Uni Basel

Fördermittel für Basler Forschung: Wie können gelernte Informationen verändert werden?

Der Europäische Forschungsrat ERC unterstützt mutige Projektideen herausragender Forschender. (Archivbild)

Der Europäische Forschungsrat ERC unterstützt mutige Projektideen herausragender Forschender. (Archivbild)

Dr. Johannes Felsenberg erhält vom Europäischen Forschungsrat ERC 1.5 Millionen Euro. Mit diesem «Starting Grant» sollen er und sein Forschungsteam untersuchen, wie gelernte Informationen verändert werden können.

Seit 2019 ist Johannes Felsenberg Forschungsgruppenleiter am Basler Friedrich Miescher Institute for Biomedical Research, das mit der Universität Basel assoziiert ist. Wie die Universität Basel heute Mittwoch mitteilt, zeichnet der Europäische Forschungsrat ERC Johannes Felsenberg mit einem «Starting Grant» in der Höhe von 1.5 Millionen Euro aus – eine finanzielle Unterstützung für innovative Forscher, mit dem Ziel, junge Talente zu fördern. Unterstützt werden unabhängige Forschungen über einen Zeitraum von fünf Jahren. 

Dr. Johannes Felsenberg vom Friedrich Miescher Institute for Biomedical Research

Dr. Johannes Felsenberg vom Friedrich Miescher Institute for Biomedical Research

Erinnerungen können beim Abrufen brüchig sein

Beispielsweise wenn die tatsächliche Erfahrung nicht genau mit einer erlernten Erwartung übereinstimmt, kann eine Erinnerung beim Abrufen instabil werden. Mit diesem Phänomen beschäftigt sich Dr. Johannes Felsenberg intensiv. Im Zentrum seiner Forschung stehen neuronale Prozesse, die eine Rolle bei der Neubewertung von Erinnerungen spielen. Dadruch soll Wissen generiert werden, wie gelernte Informationen verändert werden können.

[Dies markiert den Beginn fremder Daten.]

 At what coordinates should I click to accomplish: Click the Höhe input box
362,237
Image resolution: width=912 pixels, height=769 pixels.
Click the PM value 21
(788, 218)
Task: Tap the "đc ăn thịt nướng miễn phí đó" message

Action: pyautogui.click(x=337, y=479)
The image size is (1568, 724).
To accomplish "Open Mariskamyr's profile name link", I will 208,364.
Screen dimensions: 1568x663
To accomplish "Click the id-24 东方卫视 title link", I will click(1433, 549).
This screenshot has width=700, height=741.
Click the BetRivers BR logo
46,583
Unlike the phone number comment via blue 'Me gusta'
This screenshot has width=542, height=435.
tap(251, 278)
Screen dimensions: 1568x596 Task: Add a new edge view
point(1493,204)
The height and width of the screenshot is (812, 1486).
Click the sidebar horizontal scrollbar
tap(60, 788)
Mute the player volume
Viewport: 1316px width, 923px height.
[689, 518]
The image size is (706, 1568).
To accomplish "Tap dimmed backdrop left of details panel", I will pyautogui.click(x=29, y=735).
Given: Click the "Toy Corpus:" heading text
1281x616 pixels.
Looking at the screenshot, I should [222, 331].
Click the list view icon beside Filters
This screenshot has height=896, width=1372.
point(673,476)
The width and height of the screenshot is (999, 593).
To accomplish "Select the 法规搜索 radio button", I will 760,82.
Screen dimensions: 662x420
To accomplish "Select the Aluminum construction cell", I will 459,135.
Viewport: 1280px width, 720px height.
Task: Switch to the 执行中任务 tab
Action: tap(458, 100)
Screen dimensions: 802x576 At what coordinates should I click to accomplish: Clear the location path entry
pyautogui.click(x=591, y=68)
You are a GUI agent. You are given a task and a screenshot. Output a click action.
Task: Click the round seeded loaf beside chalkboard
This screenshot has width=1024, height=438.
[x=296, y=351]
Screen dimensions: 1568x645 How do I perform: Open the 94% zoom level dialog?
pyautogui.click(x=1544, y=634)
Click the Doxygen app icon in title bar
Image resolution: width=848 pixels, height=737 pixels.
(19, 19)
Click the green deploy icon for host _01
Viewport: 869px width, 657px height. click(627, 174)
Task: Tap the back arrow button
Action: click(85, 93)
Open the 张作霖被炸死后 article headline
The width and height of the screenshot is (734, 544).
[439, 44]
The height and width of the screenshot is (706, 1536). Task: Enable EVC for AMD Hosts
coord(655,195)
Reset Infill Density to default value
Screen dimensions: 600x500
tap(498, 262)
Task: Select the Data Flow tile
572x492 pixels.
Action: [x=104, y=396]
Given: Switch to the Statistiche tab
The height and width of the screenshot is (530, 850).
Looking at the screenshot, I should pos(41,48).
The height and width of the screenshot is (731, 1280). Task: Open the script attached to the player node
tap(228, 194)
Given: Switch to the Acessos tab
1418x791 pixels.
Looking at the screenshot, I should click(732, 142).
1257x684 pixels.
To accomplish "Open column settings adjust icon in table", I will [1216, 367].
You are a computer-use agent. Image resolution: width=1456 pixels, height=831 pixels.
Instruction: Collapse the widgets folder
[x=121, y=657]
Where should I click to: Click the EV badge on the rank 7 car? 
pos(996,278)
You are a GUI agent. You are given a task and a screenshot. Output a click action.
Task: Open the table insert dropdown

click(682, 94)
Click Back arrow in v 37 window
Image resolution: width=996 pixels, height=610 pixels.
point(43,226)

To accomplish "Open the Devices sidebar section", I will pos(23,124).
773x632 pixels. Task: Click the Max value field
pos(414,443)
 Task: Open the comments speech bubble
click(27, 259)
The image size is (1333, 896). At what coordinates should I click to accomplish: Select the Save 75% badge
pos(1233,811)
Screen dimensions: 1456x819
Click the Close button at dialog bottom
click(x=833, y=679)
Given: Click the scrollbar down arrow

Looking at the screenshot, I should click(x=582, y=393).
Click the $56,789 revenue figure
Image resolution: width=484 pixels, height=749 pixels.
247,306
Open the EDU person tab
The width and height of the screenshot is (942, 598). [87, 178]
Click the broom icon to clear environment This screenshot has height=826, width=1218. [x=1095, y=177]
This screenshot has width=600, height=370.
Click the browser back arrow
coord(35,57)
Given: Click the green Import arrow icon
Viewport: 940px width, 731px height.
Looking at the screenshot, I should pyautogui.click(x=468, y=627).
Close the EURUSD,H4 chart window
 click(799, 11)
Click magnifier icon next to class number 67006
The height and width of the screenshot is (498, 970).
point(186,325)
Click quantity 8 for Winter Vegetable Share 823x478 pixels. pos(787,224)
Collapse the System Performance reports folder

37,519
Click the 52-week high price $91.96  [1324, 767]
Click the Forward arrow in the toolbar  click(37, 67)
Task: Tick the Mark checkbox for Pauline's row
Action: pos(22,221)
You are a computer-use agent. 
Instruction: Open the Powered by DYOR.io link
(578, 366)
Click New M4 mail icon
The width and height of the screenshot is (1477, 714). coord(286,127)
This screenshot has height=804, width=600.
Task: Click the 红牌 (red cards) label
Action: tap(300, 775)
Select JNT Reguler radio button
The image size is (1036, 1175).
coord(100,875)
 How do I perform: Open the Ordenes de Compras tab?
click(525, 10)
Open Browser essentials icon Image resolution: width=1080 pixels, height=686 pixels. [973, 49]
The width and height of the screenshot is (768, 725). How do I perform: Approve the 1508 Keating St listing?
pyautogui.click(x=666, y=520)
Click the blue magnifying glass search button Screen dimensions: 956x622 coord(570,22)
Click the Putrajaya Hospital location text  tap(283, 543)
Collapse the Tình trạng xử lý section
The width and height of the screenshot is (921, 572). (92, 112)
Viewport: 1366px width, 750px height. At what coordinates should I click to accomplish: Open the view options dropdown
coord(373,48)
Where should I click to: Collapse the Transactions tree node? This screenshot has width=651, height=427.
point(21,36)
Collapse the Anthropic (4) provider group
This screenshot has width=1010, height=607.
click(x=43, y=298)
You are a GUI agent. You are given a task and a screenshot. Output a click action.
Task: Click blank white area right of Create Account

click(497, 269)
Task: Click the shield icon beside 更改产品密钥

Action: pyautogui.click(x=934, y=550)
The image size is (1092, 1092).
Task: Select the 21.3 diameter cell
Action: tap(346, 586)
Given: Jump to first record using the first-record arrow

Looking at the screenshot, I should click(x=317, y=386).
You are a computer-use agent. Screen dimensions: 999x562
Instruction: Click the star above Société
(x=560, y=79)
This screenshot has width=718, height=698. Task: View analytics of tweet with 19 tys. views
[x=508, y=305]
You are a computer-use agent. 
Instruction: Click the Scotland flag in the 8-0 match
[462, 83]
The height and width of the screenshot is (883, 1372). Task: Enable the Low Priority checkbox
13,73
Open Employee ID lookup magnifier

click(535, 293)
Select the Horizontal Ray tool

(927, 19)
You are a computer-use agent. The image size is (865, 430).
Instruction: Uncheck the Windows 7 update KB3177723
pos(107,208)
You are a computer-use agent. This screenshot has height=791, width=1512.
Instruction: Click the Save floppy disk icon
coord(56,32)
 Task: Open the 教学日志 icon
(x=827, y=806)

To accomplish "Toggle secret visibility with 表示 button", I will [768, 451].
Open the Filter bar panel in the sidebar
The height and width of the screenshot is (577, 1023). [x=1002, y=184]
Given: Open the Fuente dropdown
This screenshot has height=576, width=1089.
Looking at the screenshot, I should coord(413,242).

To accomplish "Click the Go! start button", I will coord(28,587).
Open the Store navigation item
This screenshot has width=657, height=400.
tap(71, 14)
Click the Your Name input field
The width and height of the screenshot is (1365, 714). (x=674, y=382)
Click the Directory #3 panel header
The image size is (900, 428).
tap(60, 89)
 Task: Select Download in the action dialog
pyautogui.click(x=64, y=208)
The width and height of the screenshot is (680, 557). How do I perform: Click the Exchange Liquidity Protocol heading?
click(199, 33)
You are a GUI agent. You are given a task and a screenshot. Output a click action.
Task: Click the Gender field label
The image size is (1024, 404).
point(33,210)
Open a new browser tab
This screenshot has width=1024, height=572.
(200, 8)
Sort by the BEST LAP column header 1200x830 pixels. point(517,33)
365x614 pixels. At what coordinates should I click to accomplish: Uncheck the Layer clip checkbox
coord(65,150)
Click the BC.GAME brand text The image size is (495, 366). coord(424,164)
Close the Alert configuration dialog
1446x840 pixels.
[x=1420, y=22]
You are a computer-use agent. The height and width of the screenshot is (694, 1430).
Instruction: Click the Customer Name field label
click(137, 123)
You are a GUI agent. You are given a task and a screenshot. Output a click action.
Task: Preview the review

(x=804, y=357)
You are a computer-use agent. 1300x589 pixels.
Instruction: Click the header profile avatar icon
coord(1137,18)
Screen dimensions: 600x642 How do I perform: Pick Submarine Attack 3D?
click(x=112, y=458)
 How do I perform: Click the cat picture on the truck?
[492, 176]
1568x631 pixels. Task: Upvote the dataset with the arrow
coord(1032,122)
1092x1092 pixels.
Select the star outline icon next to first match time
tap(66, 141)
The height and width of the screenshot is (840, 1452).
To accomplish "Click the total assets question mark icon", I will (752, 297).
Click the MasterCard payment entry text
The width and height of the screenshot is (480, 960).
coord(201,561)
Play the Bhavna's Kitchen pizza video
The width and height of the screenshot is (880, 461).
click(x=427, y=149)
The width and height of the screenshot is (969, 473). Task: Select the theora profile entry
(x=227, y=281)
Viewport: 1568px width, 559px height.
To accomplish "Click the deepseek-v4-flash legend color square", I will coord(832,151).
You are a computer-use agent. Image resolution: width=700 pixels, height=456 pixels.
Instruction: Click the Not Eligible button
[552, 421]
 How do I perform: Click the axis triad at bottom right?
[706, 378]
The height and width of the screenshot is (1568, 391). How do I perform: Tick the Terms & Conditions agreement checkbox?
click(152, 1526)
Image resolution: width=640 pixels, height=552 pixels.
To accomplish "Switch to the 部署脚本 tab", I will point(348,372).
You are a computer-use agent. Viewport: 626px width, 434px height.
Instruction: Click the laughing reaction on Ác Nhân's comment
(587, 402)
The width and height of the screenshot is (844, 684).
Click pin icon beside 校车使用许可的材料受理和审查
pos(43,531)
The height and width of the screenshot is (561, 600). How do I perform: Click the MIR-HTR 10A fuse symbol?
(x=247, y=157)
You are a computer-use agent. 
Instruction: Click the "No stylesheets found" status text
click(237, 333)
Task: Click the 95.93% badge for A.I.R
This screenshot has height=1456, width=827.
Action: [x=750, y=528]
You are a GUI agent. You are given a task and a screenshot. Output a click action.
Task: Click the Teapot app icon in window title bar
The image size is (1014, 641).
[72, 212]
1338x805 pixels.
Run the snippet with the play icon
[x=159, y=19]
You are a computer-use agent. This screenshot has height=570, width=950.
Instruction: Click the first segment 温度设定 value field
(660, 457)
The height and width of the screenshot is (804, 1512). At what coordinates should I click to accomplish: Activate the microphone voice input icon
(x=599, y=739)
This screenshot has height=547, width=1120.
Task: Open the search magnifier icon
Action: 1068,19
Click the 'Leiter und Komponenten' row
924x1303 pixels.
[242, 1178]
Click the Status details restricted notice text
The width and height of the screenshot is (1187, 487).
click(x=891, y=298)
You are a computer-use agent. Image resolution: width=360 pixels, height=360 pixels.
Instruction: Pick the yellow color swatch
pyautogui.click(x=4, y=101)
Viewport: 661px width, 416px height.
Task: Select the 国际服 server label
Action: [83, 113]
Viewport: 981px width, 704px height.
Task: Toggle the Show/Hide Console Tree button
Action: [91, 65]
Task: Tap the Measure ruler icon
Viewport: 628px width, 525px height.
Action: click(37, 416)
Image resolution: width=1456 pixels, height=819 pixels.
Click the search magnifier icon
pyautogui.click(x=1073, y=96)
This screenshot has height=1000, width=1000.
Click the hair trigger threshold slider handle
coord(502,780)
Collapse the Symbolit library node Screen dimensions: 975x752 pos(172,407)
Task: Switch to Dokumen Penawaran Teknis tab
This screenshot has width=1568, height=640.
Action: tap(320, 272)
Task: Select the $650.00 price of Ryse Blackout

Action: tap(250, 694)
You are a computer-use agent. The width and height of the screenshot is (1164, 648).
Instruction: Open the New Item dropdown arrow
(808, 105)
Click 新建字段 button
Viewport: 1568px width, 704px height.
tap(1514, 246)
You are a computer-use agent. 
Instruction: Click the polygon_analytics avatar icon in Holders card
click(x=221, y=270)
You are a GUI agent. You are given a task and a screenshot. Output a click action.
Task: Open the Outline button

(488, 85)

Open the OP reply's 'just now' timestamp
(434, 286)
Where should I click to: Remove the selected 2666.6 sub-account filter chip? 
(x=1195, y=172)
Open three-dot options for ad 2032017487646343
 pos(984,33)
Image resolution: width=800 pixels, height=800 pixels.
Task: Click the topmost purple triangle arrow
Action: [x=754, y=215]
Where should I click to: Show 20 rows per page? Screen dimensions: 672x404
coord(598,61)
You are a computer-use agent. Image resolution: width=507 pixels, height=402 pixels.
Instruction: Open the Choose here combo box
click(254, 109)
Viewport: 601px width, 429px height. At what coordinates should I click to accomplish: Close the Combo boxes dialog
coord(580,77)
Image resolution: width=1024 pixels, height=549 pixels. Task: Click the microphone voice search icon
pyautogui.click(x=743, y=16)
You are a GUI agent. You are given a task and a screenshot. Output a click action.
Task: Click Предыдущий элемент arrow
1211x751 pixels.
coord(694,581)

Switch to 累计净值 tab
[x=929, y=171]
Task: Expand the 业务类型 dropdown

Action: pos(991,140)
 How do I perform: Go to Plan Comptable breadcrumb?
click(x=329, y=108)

In einem labilen Zustand wird die Erinnerung durch einen Prozess überschreibbar. Dieser Mechanismus zur Aktualisierung des Gedächtnisses habe ein grosses Potenzial, um belastende Erinnerungen beim Menschen zu lindern, schreibt die Universität Basel. 

Auch Basler Biochemikerin erhält «Starting Grant»

Prof. Dr. Maria Hondele von der Universität Basel wird ebenfalls mit 1.5 Millionen Euro vom Europäischen Forschungsrat unterstützt. Ihre Froschung widmet sich der Entstehung und Funktion membranloser Organellen in der Zelle.

Biochemikerin Prof. Dr. Maria Hondele von der Universität Basel

Biochemikerin Prof. Dr. Maria Hondele von der Universität Basel

Sie möchte nun untersuchen, wie bestimmte membranlose Organellen entstehen und, wie sie funktionieren. Prof. Dr. Maria Hondele ist seit 2020 Assistenzprofessorin für Biochemie am Biozentrum der Universität Basel.